Hatice Kübra Deveci – 1999 / Kahramanmaraş

Televizyonlarda şiddet içerikli film ya da diziler başlamadan önce “Burada anlatılanlar sadece hayal ürünüdür gerçek kişiler ve kurumlar ile alakası yoktur” yazar ya hani; Filistin’e ilk girdiğim de etrafımda dolaşan eli masum kanına bulaşmış İsrail askerlerini görünce o ekranda geçen yazı gözümün önünden bir film şeridi gibi geçti. Biz televizyon seyreder gibi konforlu evlerimizde çay eşiğinde izliyorduk onların filmini ama tek bir farkla orada yaşanan olayların gerçek kişiler ve kurumlar ile alakası vardı. Ve orada silahlar da gerçekti ölümde ama bizler sadece vicdan azabını bastırmak adına klavye üzeri iki yazı yazarak o mazlum kardeşlerimizin destekçisi olmuşuz bunca zamandır… Biz klavye üzerinden kahramanlık yaparken o İsrail askerlerinin var olmasına ve her gücü o masum kardeşlerimizin üzerinde göstermelerine karşın hâlen sağlam bir inanış ile dimdik duran Filistinli kardeşlerimdi asıl kahramanlar. Evinin ve hâlinin durumu ortada iken misafir evinin yakınına geldi diye hemen bir çay döküp bize ikram eden Filistinli teyzemdi asıl kahraman. Bizleri görünce yüzü gülen cüssesi küçük ama cesareti büyük isimlerini sorduğumuzda Halit bin velideler İbrahimler Yakuplar Selahaddinlerdi asıl kahramanlar. Sana bunu hediye etmek istiyorum alır mısın diye sorduğumda Ben şuan tokum sen onu karnı aç birine ver diyen vakarlı duruşuyla örnek olan o çocuktu asıl kahraman… Kahramanlığın kitabı yazılmaz bizzat şahit olunurmuş bana bunu kanlı canlı ifade etti Filistin halkı.

Gidin görün şahit olun kardeşlerim. Allah’ım bana da nasip et diye her gün beş vakit edeceğiniz dua olsun kalbiniz de.

Beklediğini dua ederek Allah’tan bekleyen asla hüsrana uğramaz imiş, Kudüs seferi bana bunu da öğretti…
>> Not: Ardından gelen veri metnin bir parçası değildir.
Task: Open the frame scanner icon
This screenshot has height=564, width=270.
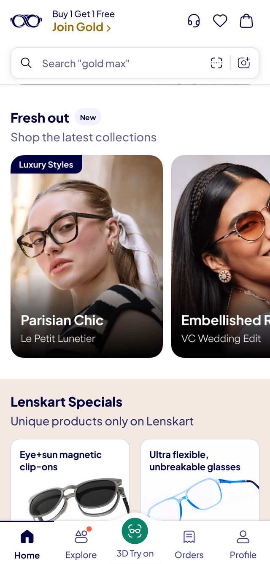Action: 216,63
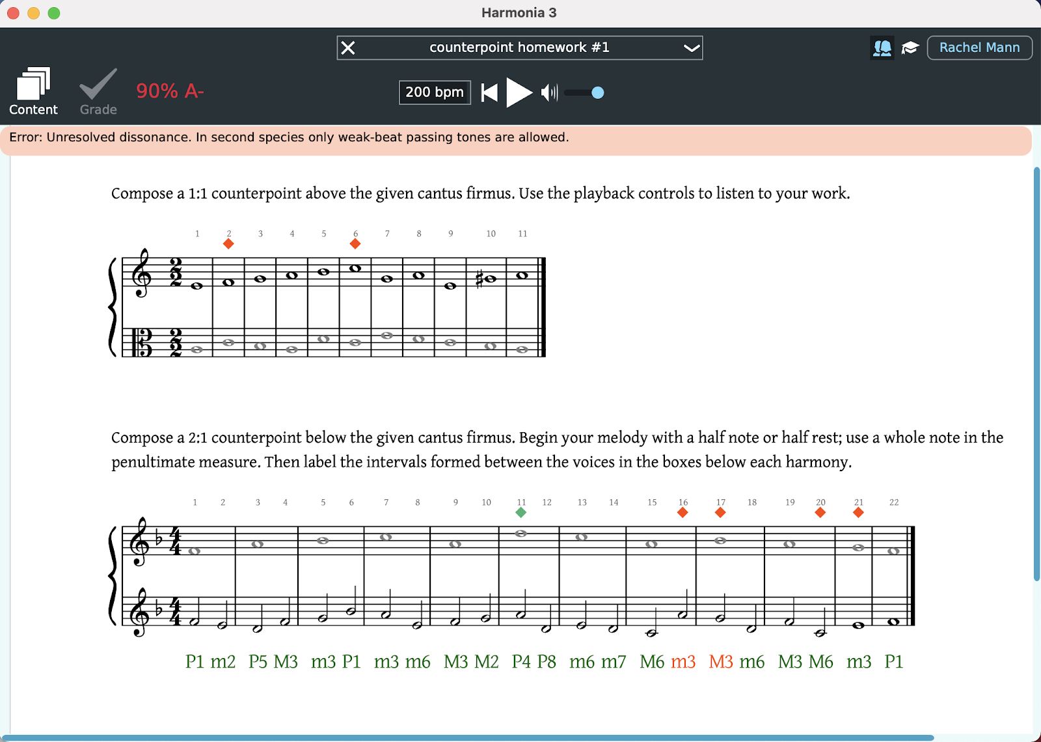Mute the speaker volume icon
This screenshot has width=1041, height=742.
pyautogui.click(x=549, y=92)
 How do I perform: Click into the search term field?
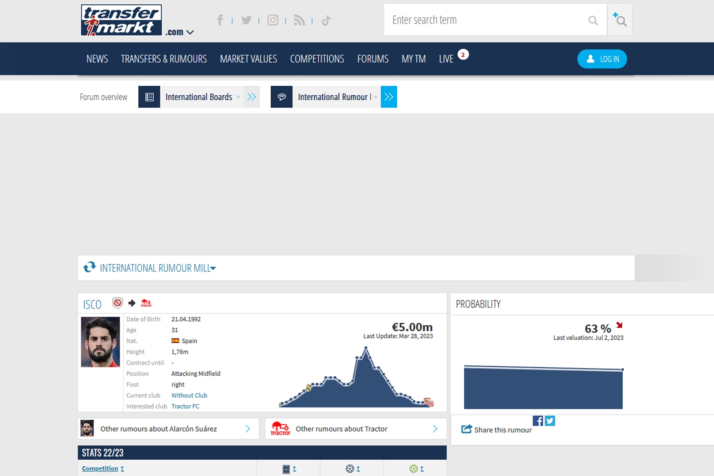click(x=485, y=20)
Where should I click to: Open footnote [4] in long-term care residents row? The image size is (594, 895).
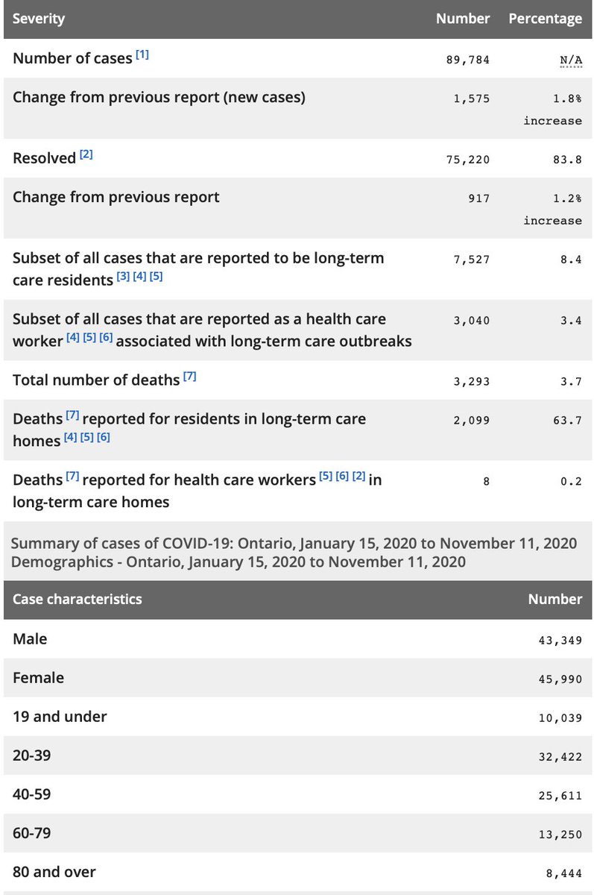coord(139,277)
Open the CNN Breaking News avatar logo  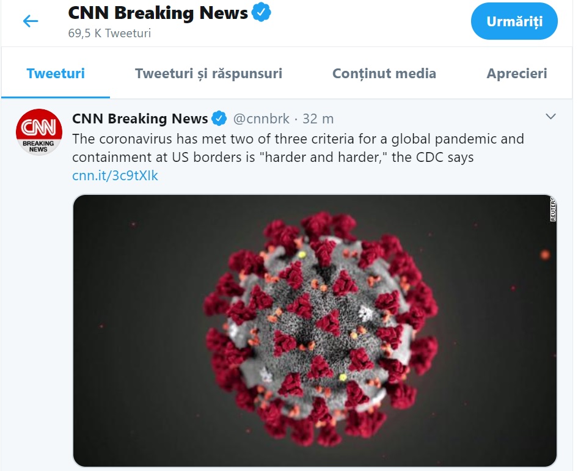[x=38, y=132]
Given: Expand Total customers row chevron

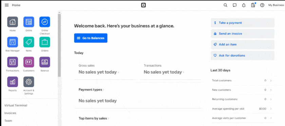Looking at the screenshot, I should click(271, 81).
Senelerdir ettiğim duamı hayatımda belki de hiç görmediğim ;”ben gidemiyorum bari şu kıyıda köşe de nefsimin köleliğinden azat ettiğim helal paramı vereyim de benim yerime gidecek olan görsün o kutlu beldeyi şahit olsun oralara” diye düşünen insanların samimiyet ile örülmüş gönül köprüsünün nasibinden nasiplenmek de en büyük şükür sebebimdir. Sizler bana sevdamın biletini verdiniz ve orada ilk ezberimi ezberlememe vesile oldunuz. İnanın attığım her adımda sizleri de andım o mübarek yerde. Siz şu âcizin yıllardır hayalini kurduğu sevdasına vuslatında birer aracı oldunuz ya Rahman da sizlere iki dünya da afiyet huzur ve O diyarın bereketinden versin. Sizler artık Mescit-i Aksa özgür iken yanında saf tutmayı niyet ettiğim kişilersiniz… Rabbim her daim bu projeye gönül vermiş herkesten razı olsun âmin.